I know it sounds very dramatic but in the wise words of a fellow sleep deprived mum 'sleep deprivation seeps into every part of your life, every single relationship' and it does I've missed out on days out and activities because either I've been so tired I couldn't drive safely or honestly it was just too much effort to get ready and get three kids there. I've left pans on, or more insanely not switched on the oven so simply and cruelly found tea sitting just as raw as I last saw it an hour earlier when I put it in the oven! It makes you snappy and short or tearful and irrational.
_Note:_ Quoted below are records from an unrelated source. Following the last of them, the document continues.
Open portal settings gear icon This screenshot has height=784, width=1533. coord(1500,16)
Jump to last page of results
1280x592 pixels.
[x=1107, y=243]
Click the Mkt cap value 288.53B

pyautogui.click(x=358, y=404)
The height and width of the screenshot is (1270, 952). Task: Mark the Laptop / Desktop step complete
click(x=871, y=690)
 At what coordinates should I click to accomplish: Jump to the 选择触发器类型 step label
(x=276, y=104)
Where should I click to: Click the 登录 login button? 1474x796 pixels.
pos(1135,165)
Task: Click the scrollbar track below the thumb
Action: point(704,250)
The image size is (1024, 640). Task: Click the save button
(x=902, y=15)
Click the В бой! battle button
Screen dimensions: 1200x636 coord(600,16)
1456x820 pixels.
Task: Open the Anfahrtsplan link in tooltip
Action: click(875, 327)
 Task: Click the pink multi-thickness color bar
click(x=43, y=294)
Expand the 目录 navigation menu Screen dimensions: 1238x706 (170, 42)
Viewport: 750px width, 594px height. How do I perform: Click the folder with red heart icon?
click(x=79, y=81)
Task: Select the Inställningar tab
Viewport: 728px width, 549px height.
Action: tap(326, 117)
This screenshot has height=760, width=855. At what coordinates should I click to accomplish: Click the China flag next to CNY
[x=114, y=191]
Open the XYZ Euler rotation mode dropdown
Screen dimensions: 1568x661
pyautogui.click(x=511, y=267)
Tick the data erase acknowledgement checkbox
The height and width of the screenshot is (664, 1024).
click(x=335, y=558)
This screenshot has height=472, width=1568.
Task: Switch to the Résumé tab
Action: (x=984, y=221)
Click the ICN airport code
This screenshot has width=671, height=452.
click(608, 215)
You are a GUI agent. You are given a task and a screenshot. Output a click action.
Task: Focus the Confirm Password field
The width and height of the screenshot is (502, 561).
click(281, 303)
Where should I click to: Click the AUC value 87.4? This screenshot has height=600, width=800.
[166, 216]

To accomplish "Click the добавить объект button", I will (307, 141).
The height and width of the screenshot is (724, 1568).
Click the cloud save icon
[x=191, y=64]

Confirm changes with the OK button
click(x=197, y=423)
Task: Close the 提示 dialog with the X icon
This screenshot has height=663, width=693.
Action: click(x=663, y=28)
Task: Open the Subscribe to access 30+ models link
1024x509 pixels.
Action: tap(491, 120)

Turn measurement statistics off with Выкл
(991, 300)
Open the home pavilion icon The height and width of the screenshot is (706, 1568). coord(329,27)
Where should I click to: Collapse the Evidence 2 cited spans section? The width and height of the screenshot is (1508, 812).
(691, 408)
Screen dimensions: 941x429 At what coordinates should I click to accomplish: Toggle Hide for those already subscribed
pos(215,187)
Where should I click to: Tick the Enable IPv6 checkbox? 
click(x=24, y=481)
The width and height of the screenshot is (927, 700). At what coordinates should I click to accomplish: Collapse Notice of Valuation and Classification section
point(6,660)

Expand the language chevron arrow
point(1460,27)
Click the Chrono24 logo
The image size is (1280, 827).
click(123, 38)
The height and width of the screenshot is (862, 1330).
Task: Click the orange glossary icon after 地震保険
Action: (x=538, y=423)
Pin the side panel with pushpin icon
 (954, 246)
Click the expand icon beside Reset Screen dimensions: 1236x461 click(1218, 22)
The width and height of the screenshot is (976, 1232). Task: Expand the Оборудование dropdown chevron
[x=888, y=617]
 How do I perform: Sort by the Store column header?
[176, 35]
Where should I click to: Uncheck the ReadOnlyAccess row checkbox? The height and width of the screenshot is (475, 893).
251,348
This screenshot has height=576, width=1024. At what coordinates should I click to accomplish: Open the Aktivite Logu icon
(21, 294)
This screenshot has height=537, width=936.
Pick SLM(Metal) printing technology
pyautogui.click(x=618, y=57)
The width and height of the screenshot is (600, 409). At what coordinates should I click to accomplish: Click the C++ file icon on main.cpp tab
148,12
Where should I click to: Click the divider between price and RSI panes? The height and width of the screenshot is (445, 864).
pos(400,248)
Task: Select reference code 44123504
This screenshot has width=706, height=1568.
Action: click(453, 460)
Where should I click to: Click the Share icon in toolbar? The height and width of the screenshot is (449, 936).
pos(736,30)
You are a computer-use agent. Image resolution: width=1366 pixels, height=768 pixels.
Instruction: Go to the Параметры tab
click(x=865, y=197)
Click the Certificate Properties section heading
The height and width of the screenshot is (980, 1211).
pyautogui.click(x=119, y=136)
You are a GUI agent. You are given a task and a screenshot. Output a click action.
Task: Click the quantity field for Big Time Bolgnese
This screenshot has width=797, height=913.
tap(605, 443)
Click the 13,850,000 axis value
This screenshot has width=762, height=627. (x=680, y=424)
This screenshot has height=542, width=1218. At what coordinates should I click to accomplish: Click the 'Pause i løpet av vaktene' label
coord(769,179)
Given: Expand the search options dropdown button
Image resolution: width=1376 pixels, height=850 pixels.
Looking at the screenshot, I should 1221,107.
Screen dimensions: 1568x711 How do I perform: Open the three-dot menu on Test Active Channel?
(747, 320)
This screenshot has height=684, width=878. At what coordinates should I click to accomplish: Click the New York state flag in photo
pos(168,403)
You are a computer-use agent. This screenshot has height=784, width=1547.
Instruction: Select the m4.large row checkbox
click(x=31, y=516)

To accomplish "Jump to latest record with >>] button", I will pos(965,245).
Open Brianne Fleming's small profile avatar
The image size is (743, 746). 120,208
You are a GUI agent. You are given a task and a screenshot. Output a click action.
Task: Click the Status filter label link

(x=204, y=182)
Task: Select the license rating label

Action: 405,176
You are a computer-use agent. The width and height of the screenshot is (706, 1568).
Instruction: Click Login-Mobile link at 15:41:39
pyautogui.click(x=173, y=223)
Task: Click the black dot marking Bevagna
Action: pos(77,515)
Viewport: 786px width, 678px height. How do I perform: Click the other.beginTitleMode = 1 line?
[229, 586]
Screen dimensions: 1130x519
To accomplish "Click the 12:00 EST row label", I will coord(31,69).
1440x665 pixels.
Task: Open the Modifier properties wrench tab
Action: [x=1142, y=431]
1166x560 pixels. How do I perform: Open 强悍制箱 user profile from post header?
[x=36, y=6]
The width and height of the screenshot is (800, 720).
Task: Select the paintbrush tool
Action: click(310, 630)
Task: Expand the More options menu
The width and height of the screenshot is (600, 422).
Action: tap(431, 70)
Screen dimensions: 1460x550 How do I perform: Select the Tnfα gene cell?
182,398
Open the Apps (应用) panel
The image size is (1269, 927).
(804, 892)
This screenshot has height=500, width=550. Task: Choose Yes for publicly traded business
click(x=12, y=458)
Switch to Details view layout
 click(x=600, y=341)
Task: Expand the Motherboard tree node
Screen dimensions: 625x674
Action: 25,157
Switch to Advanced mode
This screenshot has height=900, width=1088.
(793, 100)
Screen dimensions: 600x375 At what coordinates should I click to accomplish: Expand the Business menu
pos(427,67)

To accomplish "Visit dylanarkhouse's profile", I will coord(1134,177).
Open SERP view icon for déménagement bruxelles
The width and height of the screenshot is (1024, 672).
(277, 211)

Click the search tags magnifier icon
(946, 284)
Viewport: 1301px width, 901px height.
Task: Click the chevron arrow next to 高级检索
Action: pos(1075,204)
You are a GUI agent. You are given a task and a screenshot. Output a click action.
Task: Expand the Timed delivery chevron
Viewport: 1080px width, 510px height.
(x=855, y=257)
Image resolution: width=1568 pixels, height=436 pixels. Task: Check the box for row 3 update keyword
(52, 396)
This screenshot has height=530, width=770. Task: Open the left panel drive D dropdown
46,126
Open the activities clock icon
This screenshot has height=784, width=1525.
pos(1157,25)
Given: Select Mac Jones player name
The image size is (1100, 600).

I smile and give reasons for her owl-like night behaviour because the truth is some babies just don't sleep well but behind my smile lies a scruffy emotional overwhelmed loon who sometimes thinks it would be easier to move house than tackle the seemingly endless list of chores to catch up on in order to have a tidy house. Because honestly some days it's just too much to contemplate the laundry or mopping or hoovering! 

At 11 months my nightly affirmations (after 7 straight months of broken nights) are ...,

'The Golden Child didn't sleep until 12 months, you're nearly there'

'This too shall pass'

'Embrace the chance of baby cuddles this time is fleeting'

But I will be honest most nights I praying to my god that I can have 4 straight hours or that the whimper won't turn into a full on wail 'please please let her sleep tonight' 

2 comments:

  1. Did you write this for me? Seriously you could have. Neither of mine sleep yet. I'm so tired and I never know which boob was last! I can rarely drive because I'm dangerously tired. I needed to read this today. Thank you.